◆ TEKS YANG DIBERIKAN
###

2) Siswa dapat merasakan hasil dari kegiatan tersebut dengan lebih menyenangi materi pelajaran, karena apa yang disampaikan oleh guru mudah dimengerti dan diterima serta memacu untuk berprestasi.
c. Manfaat bagi Sekolah
1) Kendala menyediakan dana untuk membeli alat dalam menyampaikan materi pelajaran tidak akan dijadikan hambatan, jika pemanfaatan alat tersebut mampu membantu proses tercapainya materi pembelajaran yang dirasakan oleh para siswa dan berimbas bahwa sekolah tersebut berhasil memanfaatkan teknologi canggih termasuk dalam mata pelajaran Pendidikan Agama Islam.
2) Sekolah sesuai dengan visi dan misinya mampu mengaplikasikan keberhasilan memanfaatkan teknologi canggih, yang berarti mutu pendidikan yang dikelolanya meningkat.
d. Manfaat bagi Pembaca
1) Setiap ada tambahan pengalaman berarti bertambahnya wawasan. Semakin banyak pengalaman yang didapat akan semakin memperkaya khasanah ilmu
yang dimiliki, sehingga bagi yang berminat dan turut mengikuti perkembangan akan tertarik untuk melakukan hal yang sama.
2) Khusus yang tertarik dengan dunia penelitian, maka tidak ada salahnya jika cara-cara tersebut diteliti lebih mendalam dan akan terus menjadi kajian yang actual dan tertantang.

###

(Data tercatat)
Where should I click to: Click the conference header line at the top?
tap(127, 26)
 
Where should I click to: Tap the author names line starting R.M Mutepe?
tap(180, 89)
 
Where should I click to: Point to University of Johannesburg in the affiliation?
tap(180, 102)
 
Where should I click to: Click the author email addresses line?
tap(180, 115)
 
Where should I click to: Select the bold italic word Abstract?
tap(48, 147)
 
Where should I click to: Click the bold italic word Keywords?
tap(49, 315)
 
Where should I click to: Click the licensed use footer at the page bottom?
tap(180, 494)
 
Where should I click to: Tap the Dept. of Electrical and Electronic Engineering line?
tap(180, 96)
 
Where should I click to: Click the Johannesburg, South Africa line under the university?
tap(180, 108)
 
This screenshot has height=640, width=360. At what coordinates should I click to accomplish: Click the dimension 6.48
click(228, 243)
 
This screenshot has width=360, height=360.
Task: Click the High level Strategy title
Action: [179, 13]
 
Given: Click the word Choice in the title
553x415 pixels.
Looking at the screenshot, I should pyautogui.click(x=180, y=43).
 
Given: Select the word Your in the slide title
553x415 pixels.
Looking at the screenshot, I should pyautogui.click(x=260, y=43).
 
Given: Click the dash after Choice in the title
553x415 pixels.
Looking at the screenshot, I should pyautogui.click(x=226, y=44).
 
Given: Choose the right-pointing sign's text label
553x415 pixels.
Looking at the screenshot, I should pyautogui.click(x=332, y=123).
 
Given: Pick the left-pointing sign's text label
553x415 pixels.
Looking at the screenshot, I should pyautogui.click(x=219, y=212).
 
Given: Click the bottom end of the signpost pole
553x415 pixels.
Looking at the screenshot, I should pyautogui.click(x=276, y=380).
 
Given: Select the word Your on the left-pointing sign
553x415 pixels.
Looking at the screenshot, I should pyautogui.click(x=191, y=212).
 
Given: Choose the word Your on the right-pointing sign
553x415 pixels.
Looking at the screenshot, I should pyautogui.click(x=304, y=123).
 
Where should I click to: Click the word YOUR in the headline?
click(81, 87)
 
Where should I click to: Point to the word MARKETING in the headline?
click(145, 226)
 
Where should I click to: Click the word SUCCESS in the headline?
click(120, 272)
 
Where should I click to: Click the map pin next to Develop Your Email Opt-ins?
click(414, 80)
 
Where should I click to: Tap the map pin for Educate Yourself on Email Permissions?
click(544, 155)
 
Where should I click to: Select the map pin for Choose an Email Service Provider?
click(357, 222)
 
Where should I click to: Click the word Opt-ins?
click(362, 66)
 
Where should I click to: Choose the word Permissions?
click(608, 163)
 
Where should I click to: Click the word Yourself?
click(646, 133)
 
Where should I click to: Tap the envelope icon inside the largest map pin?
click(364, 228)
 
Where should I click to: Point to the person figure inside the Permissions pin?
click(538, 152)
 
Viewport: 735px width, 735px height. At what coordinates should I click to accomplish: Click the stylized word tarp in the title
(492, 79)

###

◆ TUGAS YANG DIKERJAKAN
1 – Bisakah Anda menuliskan kembali seluruh teks tentang manfaat teknologi canggih bagi siswa, sekolah, dan pembaca, tanpa mengubah satu kata pun?
2 – Perbarui baris-baris daftar mulai dari baris yang memuat "Where should I click to: Tap the envelope" sampai akhir daftar dengan mengganti "envelope" menjadi "letter". Tuliskan hanya baris-baris tersebut, dan biarkan bagian lainnya tetap sama.

◆ JAWABAN TUGAS
1 –
2) Siswa dapat merasakan hasil dari kegiatan tersebut dengan lebih menyenangi materi pelajaran, karena apa yang disampaikan oleh guru mudah dimengerti dan diterima serta memacu untuk berprestasi.
c. Manfaat bagi Sekolah
1) Kendala menyediakan dana untuk membeli alat dalam menyampaikan materi pelajaran tidak akan dijadikan hambatan, jika pemanfaatan alat tersebut mampu membantu proses tercapainya materi pembelajaran yang dirasakan oleh para siswa dan berimbas bahwa sekolah tersebut berhasil memanfaatkan teknologi canggih termasuk dalam mata pelajaran Pendidikan Agama Islam.
2) Sekolah sesuai dengan visi dan misinya mampu mengaplikasikan keberhasilan memanfaatkan teknologi canggih, yang berarti mutu pendidikan yang dikelolanya meningkat.
d. Manfaat bagi Pembaca
1) Setiap ada tambahan pengalaman berarti bertambahnya wawasan. Semakin banyak pengalaman yang didapat akan semakin memperkaya khasanah ilmu
yang dimiliki, sehingga bagi yang berminat dan turut mengikuti perkembangan akan tertarik untuk melakukan hal yang sama.
2) Khusus yang tertarik dengan dunia penelitian, maka tidak ada salahnya jika cara-cara tersebut diteliti lebih mendalam dan akan terus menjadi kajian yang actual dan tertantang.

2 –
Where should I click to: Tap the letter icon inside the largest map pin?
click(364, 228)
 
Where should I click to: Point to the person figure inside the Permissions pin?
click(538, 152)
 
Viewport: 735px width, 735px height. At what coordinates should I click to accomplish: Click the stylized word tarp in the title
(492, 79)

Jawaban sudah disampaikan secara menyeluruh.